• **Work required**: Your answer should consist only of the lines below from the one with "Klarna CFO, CMO" through the one with "View all (558, 699)", copied exactly.

• **Material for this exercise**:
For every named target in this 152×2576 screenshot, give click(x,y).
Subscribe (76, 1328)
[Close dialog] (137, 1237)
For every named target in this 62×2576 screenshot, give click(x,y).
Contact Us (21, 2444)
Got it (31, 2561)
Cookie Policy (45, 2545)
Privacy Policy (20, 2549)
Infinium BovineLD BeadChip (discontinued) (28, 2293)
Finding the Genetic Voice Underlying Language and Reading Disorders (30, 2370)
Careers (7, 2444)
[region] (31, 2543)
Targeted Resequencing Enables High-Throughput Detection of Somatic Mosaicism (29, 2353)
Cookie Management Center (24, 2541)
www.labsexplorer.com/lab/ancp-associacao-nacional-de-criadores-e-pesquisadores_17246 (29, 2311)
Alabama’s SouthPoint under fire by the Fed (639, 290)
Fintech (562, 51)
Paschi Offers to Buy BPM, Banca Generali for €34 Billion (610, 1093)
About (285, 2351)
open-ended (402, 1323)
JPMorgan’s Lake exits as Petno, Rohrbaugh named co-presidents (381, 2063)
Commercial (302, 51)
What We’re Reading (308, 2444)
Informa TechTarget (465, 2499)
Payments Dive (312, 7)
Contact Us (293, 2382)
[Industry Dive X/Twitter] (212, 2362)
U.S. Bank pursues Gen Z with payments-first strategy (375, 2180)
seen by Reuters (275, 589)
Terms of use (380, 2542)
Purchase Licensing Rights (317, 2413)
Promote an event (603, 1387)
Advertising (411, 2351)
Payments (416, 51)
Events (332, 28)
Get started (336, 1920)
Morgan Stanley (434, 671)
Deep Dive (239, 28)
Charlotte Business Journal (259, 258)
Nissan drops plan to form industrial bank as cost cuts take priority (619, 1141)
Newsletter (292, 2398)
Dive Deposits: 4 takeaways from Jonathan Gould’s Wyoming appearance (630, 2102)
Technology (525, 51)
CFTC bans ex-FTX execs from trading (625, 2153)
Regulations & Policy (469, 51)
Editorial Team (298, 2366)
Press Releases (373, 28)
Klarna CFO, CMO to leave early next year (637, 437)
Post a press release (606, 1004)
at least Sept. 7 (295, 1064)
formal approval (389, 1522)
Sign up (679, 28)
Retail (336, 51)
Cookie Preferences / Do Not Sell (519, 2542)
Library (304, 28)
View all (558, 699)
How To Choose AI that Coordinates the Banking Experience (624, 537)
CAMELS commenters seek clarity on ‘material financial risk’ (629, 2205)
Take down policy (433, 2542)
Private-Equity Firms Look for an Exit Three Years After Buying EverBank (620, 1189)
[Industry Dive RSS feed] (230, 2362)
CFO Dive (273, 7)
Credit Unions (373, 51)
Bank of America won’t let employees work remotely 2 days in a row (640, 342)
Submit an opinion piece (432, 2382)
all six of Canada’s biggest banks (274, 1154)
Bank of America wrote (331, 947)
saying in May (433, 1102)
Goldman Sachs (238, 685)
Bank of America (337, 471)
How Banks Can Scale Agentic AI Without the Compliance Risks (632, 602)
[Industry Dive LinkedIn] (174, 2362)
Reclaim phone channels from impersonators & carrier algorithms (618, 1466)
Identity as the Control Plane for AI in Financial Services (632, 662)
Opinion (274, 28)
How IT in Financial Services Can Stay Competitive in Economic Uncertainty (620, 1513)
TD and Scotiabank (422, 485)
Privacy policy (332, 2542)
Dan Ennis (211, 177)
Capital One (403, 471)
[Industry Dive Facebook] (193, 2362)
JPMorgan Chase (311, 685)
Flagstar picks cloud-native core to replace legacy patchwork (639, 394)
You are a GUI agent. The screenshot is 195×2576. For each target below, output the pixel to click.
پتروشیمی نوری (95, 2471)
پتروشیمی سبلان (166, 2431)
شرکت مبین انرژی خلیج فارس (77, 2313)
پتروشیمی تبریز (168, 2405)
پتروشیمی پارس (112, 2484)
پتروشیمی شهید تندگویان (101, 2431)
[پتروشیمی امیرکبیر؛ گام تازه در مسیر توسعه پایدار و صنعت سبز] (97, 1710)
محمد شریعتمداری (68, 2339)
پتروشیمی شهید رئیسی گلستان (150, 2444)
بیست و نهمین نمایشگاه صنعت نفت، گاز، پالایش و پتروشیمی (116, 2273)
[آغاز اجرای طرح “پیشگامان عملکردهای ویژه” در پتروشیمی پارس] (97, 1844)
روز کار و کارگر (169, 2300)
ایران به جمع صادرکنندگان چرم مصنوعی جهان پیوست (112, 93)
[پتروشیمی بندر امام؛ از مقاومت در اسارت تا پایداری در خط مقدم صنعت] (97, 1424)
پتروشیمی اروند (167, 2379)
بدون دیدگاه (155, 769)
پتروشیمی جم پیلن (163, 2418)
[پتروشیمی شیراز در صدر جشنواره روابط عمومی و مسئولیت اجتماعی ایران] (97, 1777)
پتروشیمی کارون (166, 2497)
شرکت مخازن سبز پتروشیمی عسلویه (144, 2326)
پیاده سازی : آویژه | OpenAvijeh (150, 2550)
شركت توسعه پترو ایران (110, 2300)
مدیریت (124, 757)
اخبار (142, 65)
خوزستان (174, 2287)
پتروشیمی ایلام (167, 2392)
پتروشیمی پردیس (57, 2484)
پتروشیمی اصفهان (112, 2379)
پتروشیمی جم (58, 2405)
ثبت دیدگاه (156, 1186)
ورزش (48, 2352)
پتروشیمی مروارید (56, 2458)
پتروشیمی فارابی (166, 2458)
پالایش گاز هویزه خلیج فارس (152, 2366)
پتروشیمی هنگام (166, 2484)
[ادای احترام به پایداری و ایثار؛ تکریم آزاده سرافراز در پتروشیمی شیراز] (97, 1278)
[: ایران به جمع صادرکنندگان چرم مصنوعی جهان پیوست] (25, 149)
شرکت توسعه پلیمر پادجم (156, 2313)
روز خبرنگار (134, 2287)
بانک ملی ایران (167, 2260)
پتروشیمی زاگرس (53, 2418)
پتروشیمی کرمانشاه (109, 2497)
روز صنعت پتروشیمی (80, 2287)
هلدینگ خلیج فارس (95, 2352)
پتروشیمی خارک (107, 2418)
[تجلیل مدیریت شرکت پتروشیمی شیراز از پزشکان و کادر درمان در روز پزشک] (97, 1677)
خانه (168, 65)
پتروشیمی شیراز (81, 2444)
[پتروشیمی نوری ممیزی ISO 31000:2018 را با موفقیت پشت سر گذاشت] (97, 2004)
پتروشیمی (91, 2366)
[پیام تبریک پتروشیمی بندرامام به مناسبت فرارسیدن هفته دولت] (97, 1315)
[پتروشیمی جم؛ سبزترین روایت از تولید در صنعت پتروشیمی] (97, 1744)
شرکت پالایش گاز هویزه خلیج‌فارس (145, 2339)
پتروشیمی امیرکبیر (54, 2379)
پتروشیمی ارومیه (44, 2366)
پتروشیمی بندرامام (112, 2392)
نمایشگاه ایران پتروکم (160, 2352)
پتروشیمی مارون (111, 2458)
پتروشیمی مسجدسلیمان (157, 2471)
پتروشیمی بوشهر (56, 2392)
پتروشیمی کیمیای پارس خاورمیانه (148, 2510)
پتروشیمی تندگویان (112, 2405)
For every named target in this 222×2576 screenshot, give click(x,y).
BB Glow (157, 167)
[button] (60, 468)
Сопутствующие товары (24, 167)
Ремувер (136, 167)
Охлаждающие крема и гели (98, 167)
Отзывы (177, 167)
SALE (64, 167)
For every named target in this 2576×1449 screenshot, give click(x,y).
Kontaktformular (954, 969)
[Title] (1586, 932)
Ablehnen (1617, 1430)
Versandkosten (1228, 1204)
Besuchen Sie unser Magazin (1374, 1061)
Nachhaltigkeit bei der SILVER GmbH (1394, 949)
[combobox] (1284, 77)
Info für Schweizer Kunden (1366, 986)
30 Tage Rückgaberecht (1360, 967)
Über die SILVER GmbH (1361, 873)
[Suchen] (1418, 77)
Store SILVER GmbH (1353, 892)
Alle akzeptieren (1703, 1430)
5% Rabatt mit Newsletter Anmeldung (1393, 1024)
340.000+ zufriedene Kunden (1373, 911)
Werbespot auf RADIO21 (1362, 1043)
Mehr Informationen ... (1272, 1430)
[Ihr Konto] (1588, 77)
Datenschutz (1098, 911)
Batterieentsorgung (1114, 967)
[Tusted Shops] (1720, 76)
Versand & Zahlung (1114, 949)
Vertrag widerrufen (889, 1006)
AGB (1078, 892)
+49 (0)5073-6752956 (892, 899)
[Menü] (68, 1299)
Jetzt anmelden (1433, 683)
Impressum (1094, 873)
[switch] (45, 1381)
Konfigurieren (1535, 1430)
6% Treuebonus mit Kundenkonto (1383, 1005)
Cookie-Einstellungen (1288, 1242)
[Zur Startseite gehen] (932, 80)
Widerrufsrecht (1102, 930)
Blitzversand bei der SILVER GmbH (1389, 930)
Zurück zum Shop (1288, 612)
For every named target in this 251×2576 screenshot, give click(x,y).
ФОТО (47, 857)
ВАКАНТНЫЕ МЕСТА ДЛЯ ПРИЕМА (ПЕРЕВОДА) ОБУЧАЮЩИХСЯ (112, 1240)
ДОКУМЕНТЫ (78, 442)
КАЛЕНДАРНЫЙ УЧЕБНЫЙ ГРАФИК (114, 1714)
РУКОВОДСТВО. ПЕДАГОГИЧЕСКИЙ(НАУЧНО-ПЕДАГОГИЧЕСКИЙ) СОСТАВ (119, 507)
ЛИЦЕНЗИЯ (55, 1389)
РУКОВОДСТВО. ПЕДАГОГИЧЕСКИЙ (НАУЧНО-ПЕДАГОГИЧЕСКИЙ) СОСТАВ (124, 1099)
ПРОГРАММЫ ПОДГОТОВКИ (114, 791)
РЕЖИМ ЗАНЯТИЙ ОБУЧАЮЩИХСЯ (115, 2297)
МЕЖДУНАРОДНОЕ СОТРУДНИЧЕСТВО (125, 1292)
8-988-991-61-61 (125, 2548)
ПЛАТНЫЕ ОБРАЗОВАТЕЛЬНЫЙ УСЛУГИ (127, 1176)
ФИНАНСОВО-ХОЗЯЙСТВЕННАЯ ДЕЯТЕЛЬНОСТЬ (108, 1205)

• **Answer space**:
Klarna CFO, CMO to leave early next year (637, 437)
Post a press release (606, 1004)
at least Sept. 7 (295, 1064)
formal approval (389, 1522)
Sign up (679, 28)
Retail (336, 51)
Cookie Preferences / Do Not Sell (519, 2542)
Library (304, 28)
View all (558, 699)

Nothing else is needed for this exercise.